C'est justement ce qu'on doit tâcher d'être: moins sans-dessein avec nos jeunes! En tout cas, mes jeunes vont surement bien orthographier ce mot le jour où je leur demanderai et vont même peut-être comprendre des phrases dans un texte qui l'utilise dans quelques années! Le neurone, ne jamais oublier les neurones, faire des liens, toutes sortes de liens, mais les faire faire. Et oui, souvent il faut laisser le manuel sur l'étagère. La stagiaire a vite  compris: «Je trouve plus d'informations utiles et d'exercices aidant sur Internet, les manuels sont trop souvent hors de portée.»


Faut croire qu'il y a une certaine solidarité dans le monde enseignant puisque les profs de sciences se mettent en ligne! En enseignement du français, on a encore du chemin à faire!

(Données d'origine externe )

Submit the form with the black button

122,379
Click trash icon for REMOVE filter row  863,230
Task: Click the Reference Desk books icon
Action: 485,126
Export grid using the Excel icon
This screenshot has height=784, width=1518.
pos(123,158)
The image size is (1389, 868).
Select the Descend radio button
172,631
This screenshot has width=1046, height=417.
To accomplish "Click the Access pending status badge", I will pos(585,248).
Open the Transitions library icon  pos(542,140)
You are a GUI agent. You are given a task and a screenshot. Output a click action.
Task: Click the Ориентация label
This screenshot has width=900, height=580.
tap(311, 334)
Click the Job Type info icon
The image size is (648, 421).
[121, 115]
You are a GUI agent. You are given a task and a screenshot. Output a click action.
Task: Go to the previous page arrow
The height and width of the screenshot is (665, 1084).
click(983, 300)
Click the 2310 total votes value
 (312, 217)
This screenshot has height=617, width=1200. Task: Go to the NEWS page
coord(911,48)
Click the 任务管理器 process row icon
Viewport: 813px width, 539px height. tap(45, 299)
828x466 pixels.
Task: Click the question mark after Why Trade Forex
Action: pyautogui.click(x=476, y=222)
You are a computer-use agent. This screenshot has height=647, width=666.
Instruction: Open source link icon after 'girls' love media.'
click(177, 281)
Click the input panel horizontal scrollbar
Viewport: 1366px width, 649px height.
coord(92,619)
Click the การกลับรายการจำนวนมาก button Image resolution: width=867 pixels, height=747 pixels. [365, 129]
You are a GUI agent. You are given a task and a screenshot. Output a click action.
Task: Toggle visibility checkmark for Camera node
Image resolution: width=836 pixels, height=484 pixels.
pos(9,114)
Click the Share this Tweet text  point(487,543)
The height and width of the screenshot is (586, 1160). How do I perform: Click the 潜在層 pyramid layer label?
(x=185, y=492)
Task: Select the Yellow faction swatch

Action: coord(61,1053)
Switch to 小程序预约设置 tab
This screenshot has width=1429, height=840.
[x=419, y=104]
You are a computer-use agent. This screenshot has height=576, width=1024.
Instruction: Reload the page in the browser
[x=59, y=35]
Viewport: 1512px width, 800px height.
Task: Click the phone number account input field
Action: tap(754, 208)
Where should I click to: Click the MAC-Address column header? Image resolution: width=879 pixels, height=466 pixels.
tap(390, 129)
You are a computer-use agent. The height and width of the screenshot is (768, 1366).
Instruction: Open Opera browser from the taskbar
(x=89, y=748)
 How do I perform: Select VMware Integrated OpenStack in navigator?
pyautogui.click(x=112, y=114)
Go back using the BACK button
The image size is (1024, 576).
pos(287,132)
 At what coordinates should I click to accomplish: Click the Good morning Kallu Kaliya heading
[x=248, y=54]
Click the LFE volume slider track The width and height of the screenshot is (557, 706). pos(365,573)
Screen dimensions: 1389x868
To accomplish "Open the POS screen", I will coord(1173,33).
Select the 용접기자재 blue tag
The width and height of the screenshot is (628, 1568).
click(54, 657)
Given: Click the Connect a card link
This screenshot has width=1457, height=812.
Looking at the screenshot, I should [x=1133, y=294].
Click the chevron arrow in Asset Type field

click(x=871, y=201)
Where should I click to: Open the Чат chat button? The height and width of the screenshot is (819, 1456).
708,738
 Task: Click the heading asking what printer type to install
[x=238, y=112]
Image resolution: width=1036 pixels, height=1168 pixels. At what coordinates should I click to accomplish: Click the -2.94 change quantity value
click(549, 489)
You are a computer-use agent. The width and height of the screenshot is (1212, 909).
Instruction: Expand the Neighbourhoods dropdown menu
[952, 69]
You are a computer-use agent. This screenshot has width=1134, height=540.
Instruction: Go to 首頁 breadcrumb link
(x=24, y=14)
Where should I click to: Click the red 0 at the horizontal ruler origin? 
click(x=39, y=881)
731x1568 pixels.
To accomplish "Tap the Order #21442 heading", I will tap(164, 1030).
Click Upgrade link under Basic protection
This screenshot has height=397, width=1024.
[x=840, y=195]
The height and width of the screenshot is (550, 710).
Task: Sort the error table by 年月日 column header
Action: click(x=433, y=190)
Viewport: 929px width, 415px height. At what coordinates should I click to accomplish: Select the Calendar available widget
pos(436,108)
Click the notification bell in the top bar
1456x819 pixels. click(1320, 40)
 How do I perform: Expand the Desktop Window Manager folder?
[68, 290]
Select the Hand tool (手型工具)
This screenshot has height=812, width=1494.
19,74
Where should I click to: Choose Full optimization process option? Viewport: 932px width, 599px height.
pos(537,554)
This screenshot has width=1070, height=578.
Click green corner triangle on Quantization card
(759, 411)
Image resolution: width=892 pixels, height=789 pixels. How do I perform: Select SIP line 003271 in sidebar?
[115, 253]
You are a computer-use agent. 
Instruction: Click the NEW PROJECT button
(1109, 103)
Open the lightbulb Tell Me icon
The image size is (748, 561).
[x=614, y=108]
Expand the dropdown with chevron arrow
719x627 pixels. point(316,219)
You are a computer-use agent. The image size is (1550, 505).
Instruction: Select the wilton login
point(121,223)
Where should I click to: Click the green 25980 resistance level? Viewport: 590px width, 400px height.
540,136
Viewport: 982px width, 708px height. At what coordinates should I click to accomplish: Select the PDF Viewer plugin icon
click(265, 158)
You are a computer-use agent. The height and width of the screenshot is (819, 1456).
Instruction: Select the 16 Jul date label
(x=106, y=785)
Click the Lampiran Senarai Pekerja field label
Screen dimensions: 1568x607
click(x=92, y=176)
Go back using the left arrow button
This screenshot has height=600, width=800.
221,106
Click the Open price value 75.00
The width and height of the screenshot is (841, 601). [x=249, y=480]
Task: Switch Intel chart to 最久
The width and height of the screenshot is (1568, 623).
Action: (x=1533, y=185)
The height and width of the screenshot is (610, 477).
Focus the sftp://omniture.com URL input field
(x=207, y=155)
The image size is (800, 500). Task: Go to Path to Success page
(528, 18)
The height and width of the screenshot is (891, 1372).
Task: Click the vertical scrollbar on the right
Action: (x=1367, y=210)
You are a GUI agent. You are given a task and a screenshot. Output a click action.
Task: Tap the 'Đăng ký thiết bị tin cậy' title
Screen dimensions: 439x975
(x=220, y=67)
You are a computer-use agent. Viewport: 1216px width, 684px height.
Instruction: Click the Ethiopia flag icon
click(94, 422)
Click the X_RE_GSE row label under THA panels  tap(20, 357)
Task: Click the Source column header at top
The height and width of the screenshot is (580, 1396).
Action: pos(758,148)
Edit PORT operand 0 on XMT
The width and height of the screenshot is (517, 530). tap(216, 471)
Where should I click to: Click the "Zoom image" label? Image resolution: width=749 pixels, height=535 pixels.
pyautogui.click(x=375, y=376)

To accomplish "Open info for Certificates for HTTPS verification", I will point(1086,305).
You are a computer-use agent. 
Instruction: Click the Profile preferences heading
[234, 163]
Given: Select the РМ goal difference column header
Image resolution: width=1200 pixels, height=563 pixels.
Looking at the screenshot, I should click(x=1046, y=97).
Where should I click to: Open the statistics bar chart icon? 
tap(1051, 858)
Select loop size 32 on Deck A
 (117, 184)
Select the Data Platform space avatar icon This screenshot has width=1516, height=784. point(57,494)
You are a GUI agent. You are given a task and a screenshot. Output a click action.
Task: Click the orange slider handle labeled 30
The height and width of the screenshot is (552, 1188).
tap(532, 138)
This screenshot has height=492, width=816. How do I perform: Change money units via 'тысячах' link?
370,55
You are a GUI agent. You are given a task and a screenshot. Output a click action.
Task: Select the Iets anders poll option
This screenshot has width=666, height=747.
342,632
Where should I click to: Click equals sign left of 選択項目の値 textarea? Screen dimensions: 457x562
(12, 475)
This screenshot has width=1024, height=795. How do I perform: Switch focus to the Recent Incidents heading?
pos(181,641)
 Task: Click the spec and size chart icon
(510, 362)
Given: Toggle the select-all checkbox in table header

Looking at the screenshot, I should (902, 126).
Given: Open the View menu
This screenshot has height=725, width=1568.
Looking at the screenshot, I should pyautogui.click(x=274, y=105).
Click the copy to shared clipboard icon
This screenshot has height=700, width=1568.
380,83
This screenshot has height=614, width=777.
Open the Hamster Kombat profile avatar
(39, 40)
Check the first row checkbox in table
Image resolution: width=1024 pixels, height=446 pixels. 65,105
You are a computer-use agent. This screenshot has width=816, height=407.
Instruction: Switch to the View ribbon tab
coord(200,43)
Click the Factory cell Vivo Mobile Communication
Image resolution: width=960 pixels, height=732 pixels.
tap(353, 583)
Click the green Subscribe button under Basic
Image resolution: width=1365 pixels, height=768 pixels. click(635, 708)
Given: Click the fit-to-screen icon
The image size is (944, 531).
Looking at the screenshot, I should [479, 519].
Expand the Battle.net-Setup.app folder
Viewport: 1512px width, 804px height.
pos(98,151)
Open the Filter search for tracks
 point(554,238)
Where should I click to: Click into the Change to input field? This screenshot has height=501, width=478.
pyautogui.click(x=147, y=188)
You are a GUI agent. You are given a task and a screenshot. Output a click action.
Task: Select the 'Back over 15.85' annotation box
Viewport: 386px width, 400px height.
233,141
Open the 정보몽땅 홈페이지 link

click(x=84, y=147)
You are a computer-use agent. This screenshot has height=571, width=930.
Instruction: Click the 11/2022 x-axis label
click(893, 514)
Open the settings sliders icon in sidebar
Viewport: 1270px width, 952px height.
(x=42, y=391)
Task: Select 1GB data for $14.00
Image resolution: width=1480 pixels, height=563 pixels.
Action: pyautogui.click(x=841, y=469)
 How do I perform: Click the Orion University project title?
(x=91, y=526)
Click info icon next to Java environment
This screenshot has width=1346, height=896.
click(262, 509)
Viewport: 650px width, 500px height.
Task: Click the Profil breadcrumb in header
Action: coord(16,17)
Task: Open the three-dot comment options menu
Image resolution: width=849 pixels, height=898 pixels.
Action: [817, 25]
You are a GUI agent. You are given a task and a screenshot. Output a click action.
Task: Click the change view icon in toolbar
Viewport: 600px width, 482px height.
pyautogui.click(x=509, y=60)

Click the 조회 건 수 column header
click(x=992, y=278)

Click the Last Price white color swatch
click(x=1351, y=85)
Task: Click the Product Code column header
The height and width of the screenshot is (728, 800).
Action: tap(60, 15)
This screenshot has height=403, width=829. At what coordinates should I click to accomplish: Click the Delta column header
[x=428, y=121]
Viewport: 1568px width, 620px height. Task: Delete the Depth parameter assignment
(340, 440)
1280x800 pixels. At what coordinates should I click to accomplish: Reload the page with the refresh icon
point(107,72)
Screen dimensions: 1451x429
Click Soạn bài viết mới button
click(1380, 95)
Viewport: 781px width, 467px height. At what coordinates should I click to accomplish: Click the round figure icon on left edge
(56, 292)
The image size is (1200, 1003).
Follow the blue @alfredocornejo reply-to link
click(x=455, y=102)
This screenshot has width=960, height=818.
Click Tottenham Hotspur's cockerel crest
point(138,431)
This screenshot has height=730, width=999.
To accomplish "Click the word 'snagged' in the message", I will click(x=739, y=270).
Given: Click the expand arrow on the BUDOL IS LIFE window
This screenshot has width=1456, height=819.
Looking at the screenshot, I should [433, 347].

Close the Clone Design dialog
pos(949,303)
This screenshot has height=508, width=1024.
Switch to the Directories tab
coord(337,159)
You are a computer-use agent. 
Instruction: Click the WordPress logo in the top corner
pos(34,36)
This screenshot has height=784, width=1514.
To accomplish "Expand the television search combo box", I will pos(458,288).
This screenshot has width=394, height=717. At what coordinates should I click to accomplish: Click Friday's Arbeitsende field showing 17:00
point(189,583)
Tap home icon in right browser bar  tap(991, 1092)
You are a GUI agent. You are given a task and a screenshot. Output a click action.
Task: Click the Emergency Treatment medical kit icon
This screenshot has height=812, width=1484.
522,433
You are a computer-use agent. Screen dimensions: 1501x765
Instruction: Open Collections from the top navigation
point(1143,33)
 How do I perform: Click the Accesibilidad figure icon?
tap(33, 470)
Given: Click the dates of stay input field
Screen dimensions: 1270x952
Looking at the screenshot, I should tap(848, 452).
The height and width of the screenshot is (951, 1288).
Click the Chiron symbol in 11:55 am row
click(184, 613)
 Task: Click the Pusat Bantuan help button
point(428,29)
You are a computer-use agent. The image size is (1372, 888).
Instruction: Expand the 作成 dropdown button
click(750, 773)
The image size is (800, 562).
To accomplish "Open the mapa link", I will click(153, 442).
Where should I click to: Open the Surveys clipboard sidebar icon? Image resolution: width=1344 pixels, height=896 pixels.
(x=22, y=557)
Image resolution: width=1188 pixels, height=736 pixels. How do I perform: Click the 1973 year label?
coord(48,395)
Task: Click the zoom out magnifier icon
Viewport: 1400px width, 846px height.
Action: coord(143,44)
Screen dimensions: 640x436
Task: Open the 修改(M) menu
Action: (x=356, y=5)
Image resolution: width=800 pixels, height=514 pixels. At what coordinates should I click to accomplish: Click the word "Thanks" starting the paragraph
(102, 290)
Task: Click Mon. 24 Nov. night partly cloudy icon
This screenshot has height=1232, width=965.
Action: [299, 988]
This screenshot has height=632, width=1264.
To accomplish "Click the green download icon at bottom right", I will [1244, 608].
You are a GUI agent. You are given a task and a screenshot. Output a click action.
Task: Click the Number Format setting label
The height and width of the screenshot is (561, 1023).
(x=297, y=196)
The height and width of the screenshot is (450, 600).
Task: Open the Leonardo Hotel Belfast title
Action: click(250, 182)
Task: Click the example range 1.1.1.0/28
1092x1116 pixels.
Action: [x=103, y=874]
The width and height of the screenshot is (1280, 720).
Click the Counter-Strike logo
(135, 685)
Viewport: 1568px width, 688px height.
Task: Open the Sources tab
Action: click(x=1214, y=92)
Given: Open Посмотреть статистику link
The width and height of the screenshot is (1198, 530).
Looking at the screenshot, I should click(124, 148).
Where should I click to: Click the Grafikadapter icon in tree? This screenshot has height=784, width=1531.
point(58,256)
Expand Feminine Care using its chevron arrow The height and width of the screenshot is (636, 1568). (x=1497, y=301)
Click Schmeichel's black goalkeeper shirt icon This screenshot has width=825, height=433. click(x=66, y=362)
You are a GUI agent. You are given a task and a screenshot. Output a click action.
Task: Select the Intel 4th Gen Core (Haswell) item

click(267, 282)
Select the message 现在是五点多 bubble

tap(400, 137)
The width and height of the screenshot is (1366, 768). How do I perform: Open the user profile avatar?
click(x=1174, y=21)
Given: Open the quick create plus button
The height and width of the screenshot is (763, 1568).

Enfin, en terminant, je lui ai parlé d'un point et en lui en parlant, j'ai compris ce que j'étais en train de faire. Oui, des fois on avance avec intuition! Enfin, j'avais piqué une idée à une collègue en fait, et je comprends juste maintenant tout le bénéfice de l'activité qu'elle m'a suggéré pour mon premier cycle.  Et c'est tellement capital. En début d'année, je fais faire des trucs simples à mes jeunes, routiniers, cette activité vocabulaire par exemple, finit par faire faire un apprentissage fondamental, qui  rend impossible le reste si on ne s'y attarde pas. Nos jeunes doivent apprendre à se la fermer un peu, à se concentrer, à faire un truc simple pendant un heure. A se calmer, à gérer une tâche, à écouter ou produire quelque chose.


Ce n'est qu'une fois acquise cette disposition qu'on peut penser leur faire apprendre et travailler des contenus plus costauds... sinon on risque de très certainement gaspiller sa salive... La gestion de classe commence par un exercice simple et un entrainement à la concentration. Moi, avec mes secondaires un, pendant ce temps, ils cherchent des mots au dictionnaire dont je leur impose de recopier sans faute la définition, ils fabriquent des phrases, pratiquent ma technique d'autocorrection et recopient des verbes qu'ils ne savent pas encore conjuguer! Et je peux les surveiller et leur dire de rester en place au lieu de les voir papillonner dans la classe comme des mouches fatigantes. Une fois par cycle, à la dernière, c'est un bon investissement pour le reste du cycle et l'année qui vient et probablement le reste de leur secondaire.